TASK GOAL:
Only the lines from the one containing "The width and" through the end of the listing are to be repeated, exactly and without pictures.
· · · · ·
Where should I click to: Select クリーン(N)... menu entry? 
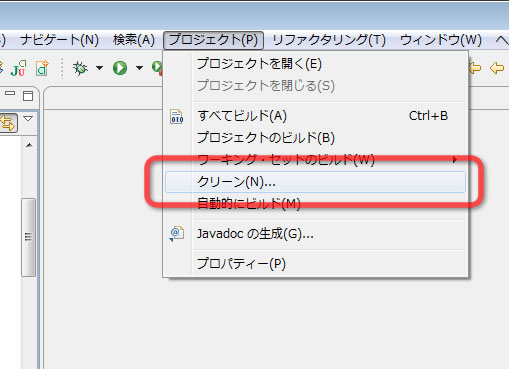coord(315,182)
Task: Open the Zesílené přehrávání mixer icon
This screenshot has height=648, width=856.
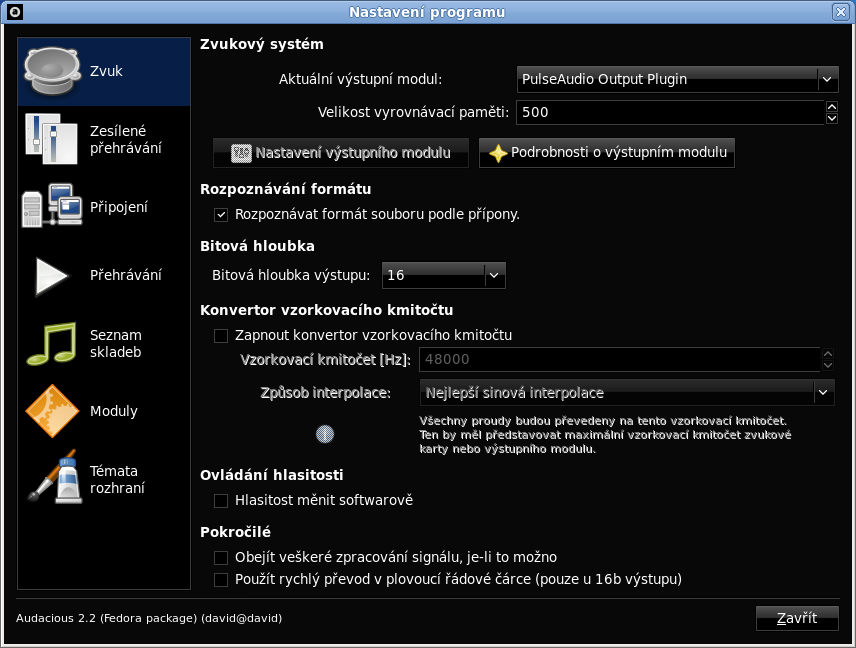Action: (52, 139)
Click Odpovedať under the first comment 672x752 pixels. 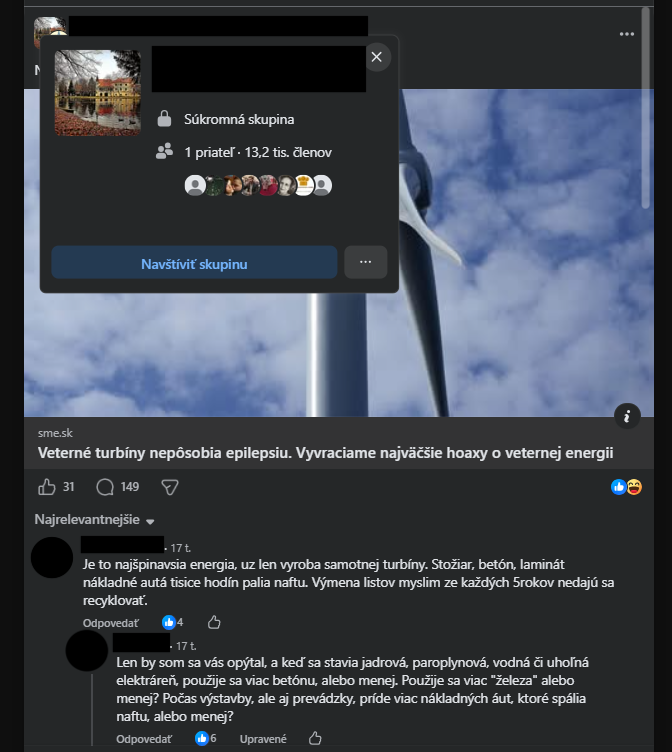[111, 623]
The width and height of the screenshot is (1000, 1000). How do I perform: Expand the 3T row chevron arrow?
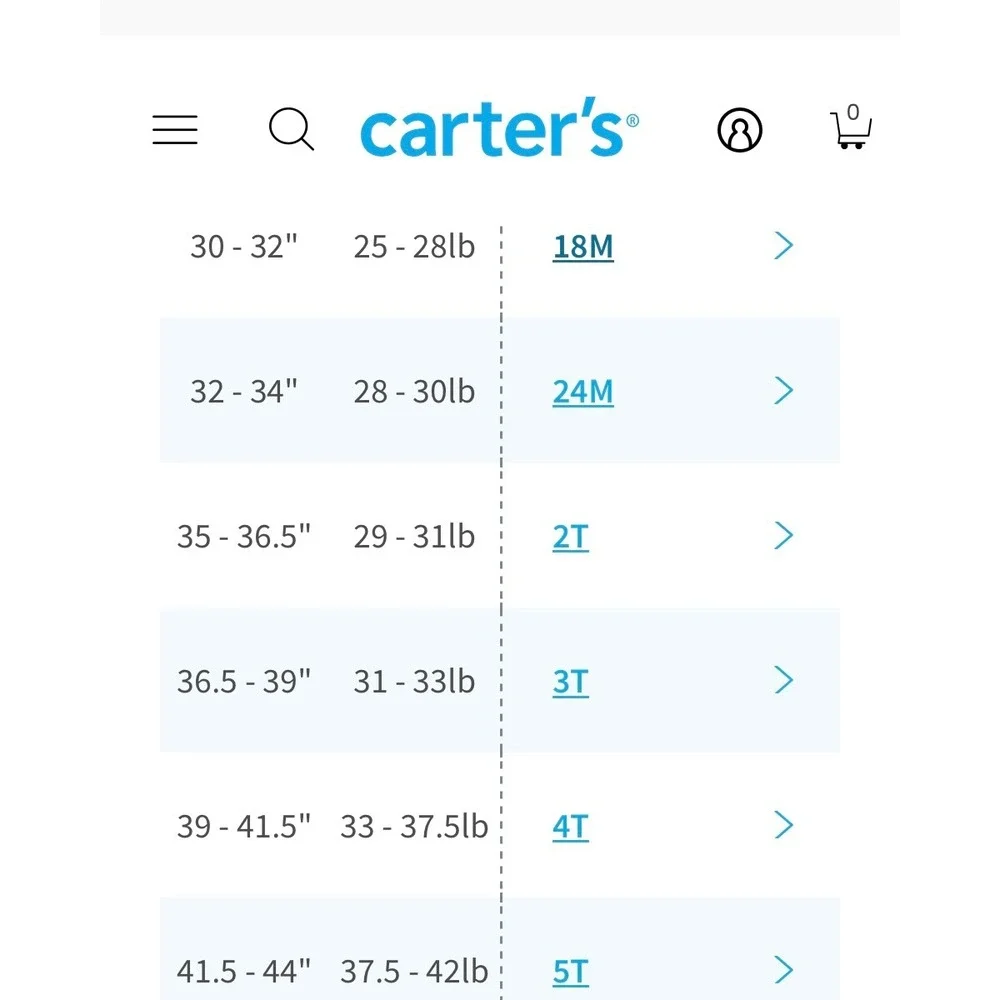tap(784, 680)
· · · · ·
ANSWER SPACE:
The width and height of the screenshot is (1000, 1000). How do I perform: Expand the 3T row chevron arrow?
tap(784, 680)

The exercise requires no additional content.